Hacker Newsnew | past | comments | ask | show | jobs | submitlogin
Ask HN: Would FPGAs be relevant for AGI?
4 points by ge96 on May 25, 2022 | hide | past | favorite | 7 comments
I think the ability to modify code while it's running and ability to "rearrange" hardware would be useful for something that can modify itself.

However I have not worked with FPGAs yet so I wonder if I'm grossly overestimating their intent.



Given how bad the state of FPGA tools are, we'll probably get a super intelligent AGI writing its own self modifying FPGA code before we get good FPGA toolchains for the major vendors...

Its nice we have the handful of Lattice chips with open toolchains, but 9 times out of ten people still use other FPGAs for their reference designs unfortunately.

...

Snark aside, FPGAs currently on the market probably can't reprogram while computing (unless its a special hidden feature or something) its not something I've ever seen in documentation that talks about loading the chip configuration at power on time. However at a meta "many FPGA system" level, you could certainly have hardware hot-plug capable systems "offline" a chip unit, reload its code using a hardware management system that looks after this aspect (like using an Lights Out Management system to reboot a racked server in a datacenter)... then power it back up again with the new configuration and it gets added back into the system automatically due to the hot-plug system... so I guess the answer is "yes, but..."


Thanks for the insight. Quite a few things in here I need to read up on.

My naïve thought is some "common high level language" would talk down to the Verilog/VHDL or whatever the FPGA language is and hopefully that is dynamic/modifiable on runtime but doesn't seem to be so.


FPGAs aren't meant to be updated live, so it could be used to represent the reptilian brain of the AGI.

Or say if FPGAs are faster, more compact, or power efficient then the parts of the network that changes slowest could be kept in them to complement the more dynamic parts. I think we still have quite a ways to go before these optimizations since running the network is much easier than training it.


Do FPGAs support any rearranging while working? Why not having relatively easy hardware (close to Turing Machine) and omnipotent software part? Take in mind that when your AGI starts to enslaving humanity, it will need lots of hardware for the sake of scaling and exotic hardware might be a problem from that point of view.
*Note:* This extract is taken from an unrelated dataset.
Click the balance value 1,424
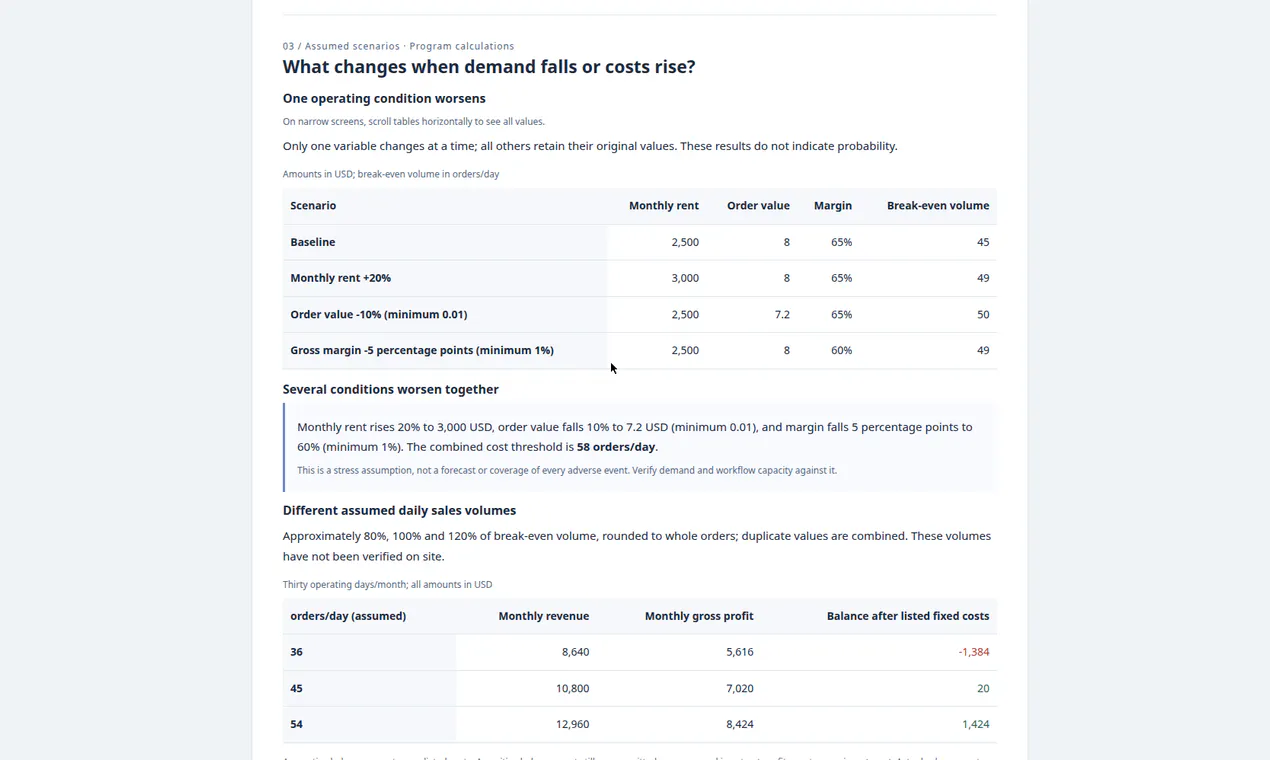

That could be dumb oversight on my part. If you have large enough processing pool I guess it could be changed to do other things. I just thought FPGAs could do more than that, like you need more RAM? "partition" more.


Adapting software/calculations to common consumer hardware might be easier and more (economically) scalable. Even if perfectly rearranged, FPGAs will have some throughput limit. If computation is the bottleneck, then the quantity of available hardware will be, and unless the AI can access a bunch of reconfigurable FPGAs, there will still likely be many more GPUs available.

https://en.wikipedia.org/wiki/General-purpose_computing_on_g...


Yeah it is true about usually needing something like a "super computer" or at least as you said a lot of GPUs.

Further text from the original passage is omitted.